Born in 1985, Wang now is based in New York but the birth of her son brought her emotionally back to China. “Becoming a mother,” she says with unforced feeling, “felt like giving birth to my memories.” As she sifts through her past, Wang speaks about her parents, including the father who died young, and explains the significance of her name. Nan means man, she says, and Fu means pillar. “They hoped for a boy,” she says, reminiscing over a series of childhood photographs. “When I was born a girl they named me Nanfu anyway,” she continues, “hoping that I would grow up strong like a man.” Her voice doesn’t express any obvious editorializing; it doesn’t have to.
This intimate, inviting narration has its tactical uses, and dovetails with the deceptively casual manner in which “One Child Nation” unfolds. After her son is born, Wang returns to her hometown in the Jiangxi province of eastern China. Before long she is chatting with her mother about ordinary life (“Everything is a lot better,” Mom declares); at another point soon after, Wang visits some wary locals, including a former village chief, now in his 70s, who describes how the one-child policy was executed. These conversations, in turn, open into a larger, complex exploration of government policy and politics that grows more unsettling with each revelation.
The history the filmmakers excavate is complex and the personal stories are often brutal. To administer the one-child policy, China instituted a national task force that included family-planning workers and relied on propaganda, surveillance and worse. Enforcement could be draconian. Families that didn’t cooperate had their homes destroyed and their possessions seized. Women endured forced sterilizations and late-term abortions; a midwife says she performed tens of thousands of sterilizations and abortions, adding, “Many I induced alive and killed.” Families found their own ways of dealing with the policy, including abandoning infant girls in hopes that the next child would be a boy. Rural families could have a second child if the first was a girl.
Wang’s mother tells her that “when I was about to give birth to your brother,” her grandmother said: “If it’s another girl, we’ll put her in the basket and leave her in the street.”
It’s ghastly, and while you may want to look away, Wang and Zhang keep you watching. The documentary’s personal quality, it turns out, isn’t simply appealing; it also establishes a tight, empathetic bond between you and the filmmakers — particularly Wang — that grows stronger as the story progresses. As they begin looking into the history of the one-child policy and its ramifications — a horrific chapter involves abandoned newborns, kidnapped children, human trafficking and orphanages — you are not just following Wang down an investigative rabbit hole. You are also worrying about someone poking around in official government business. (Wang’s documentary “Hooligan Sparrow,” about a Chinese activist, provoked similar concerns.)

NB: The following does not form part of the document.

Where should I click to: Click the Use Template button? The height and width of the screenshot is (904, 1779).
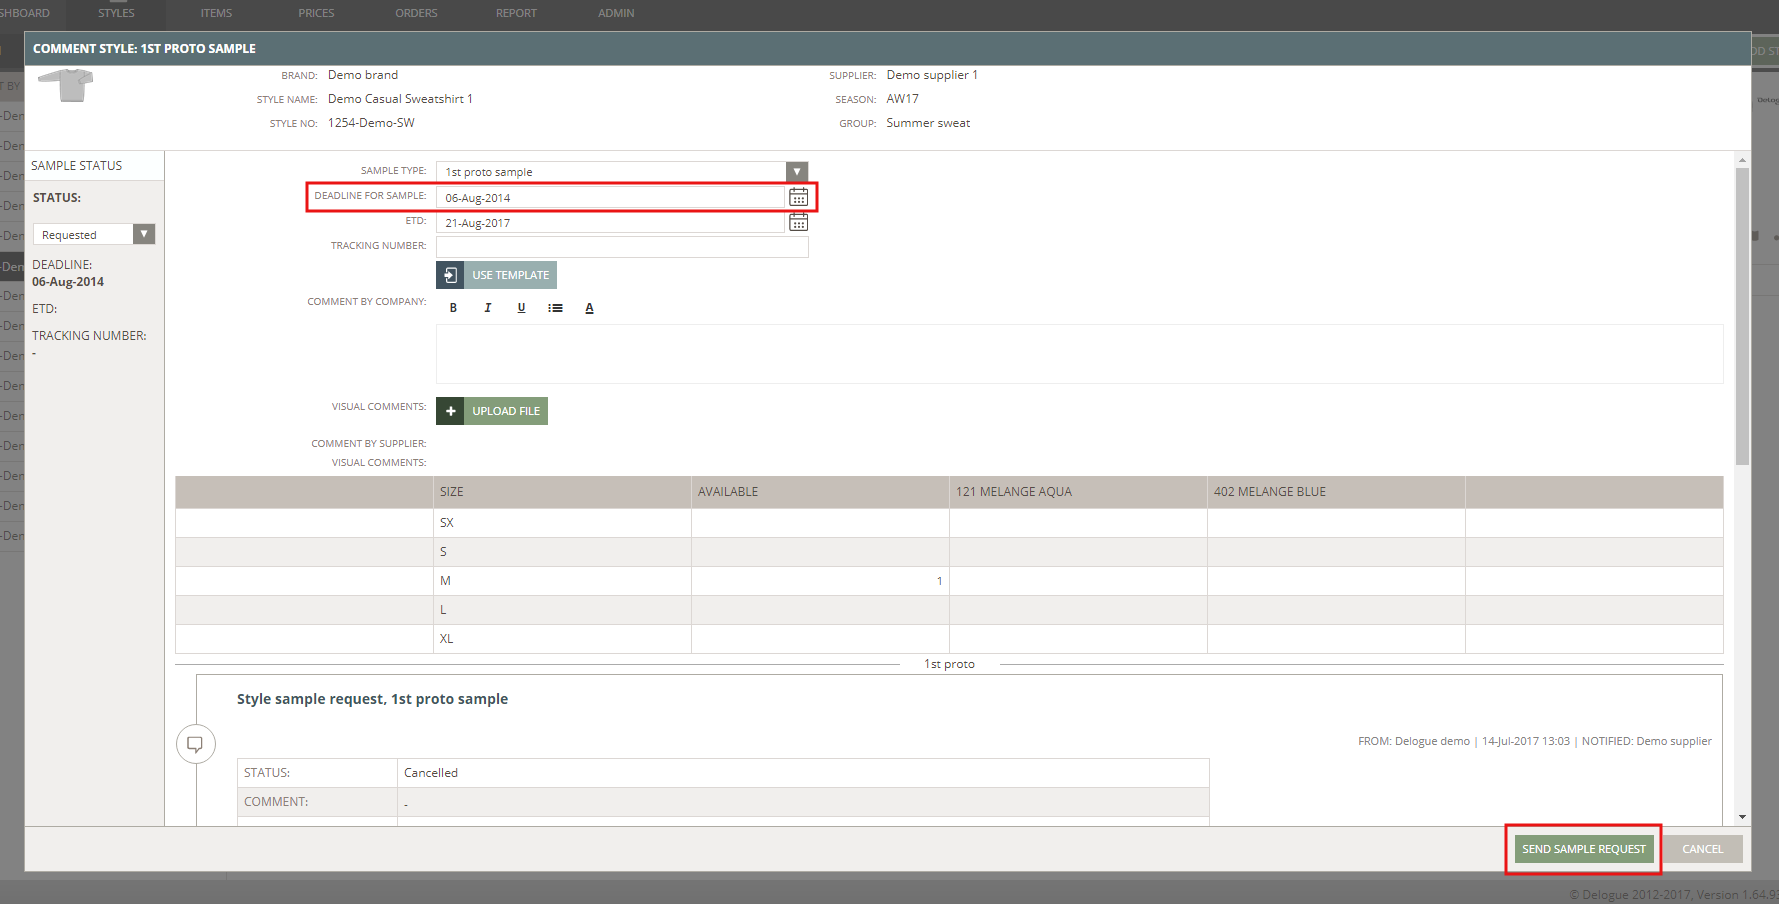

Wang’s outrage over the one-child policy remains at a steady simmer but is raw and palpable. That’s never truer than when she addresses how everyone, family members and officials alike, insist they had no choice but to comply with the policy. Her anger at this cultivated passivity — “this shared sense of helplessness,” as she puts it — is stark and very moving. Despite this, she and Zhang refuse to demonize those they interview, setting their sights on a larger target. It’s to that end, and perhaps to prevent misunderstandings about their movie, they also remind you of the parallels between China and the United States. Each tries to police a woman’s sovereignty over her body.
Soul-baring and furious, the documentary “One Child Nation” takes a powerful, unflinching look at China’s present through its past. The main subject is the decades-old policy that the country embraced in the late 1970s to limit population growth.
In Dec. 1982, China ratified a constitution that decreed, “Both husband and wife have the duty to practice family planning.” Another blandly worded constitutional article suggested the threat that hung over this duty: “The state promotes family planning so that population growth may fit the plans for economic and social development.”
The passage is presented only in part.